[START]

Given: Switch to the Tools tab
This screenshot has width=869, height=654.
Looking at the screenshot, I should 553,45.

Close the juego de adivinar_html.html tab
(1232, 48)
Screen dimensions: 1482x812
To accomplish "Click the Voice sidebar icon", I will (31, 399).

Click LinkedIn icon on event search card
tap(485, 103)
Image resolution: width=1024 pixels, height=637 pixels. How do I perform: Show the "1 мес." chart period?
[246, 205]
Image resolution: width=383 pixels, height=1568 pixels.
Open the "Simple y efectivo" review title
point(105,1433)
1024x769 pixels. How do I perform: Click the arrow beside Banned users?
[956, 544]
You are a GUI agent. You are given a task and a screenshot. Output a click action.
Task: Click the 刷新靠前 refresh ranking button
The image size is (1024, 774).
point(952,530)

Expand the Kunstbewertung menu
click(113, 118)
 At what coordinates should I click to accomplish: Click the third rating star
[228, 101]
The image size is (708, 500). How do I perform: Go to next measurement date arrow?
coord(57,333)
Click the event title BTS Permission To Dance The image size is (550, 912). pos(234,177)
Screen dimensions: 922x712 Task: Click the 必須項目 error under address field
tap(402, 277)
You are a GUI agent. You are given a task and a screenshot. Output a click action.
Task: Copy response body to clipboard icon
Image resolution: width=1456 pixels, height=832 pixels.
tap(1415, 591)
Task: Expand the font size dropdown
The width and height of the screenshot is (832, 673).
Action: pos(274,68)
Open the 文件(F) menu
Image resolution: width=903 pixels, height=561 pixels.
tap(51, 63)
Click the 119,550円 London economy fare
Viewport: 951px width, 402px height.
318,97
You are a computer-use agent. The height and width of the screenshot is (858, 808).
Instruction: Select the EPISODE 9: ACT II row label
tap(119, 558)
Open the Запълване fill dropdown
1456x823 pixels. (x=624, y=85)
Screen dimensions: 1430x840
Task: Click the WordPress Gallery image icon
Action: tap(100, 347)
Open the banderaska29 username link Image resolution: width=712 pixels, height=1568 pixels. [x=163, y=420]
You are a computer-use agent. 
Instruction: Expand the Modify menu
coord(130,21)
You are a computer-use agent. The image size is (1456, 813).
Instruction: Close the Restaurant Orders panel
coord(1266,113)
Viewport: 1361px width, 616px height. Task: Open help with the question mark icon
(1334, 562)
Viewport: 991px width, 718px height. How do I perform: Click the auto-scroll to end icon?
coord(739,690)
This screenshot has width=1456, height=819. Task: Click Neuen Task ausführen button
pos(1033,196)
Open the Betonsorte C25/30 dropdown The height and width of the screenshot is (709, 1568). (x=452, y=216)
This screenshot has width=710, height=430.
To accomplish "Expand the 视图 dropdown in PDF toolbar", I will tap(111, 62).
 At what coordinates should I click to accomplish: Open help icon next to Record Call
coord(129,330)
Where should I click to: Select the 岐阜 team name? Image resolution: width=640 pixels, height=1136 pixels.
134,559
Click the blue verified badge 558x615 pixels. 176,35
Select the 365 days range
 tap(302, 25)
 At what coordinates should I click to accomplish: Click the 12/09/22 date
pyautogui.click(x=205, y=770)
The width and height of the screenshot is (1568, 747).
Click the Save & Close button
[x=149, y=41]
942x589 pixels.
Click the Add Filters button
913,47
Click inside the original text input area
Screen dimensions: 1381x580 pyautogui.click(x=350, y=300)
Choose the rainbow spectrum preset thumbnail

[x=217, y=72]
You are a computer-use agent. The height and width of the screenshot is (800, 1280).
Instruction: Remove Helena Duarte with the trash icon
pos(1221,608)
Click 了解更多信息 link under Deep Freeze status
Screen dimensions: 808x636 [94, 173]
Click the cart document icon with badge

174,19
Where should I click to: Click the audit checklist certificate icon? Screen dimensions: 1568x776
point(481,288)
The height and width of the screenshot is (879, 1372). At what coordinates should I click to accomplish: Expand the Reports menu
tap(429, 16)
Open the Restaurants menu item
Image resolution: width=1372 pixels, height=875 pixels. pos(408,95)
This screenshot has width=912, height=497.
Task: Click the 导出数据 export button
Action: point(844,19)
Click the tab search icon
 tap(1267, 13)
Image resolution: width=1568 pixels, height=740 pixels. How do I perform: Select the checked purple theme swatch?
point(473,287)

[END]

* _Exercise_: Reproduce the lines above verbatim, beginning with the line that contains "You are a computer-use agent. The image" and ending with the line that contains "coord(739,690)", including both of those lines.

* _Written answer_:
You are a computer-use agent. The image size is (1456, 813).
Instruction: Close the Restaurant Orders panel
coord(1266,113)
Viewport: 1361px width, 616px height. Task: Open help with the question mark icon
(1334, 562)
Viewport: 991px width, 718px height. How do I perform: Click the auto-scroll to end icon?
coord(739,690)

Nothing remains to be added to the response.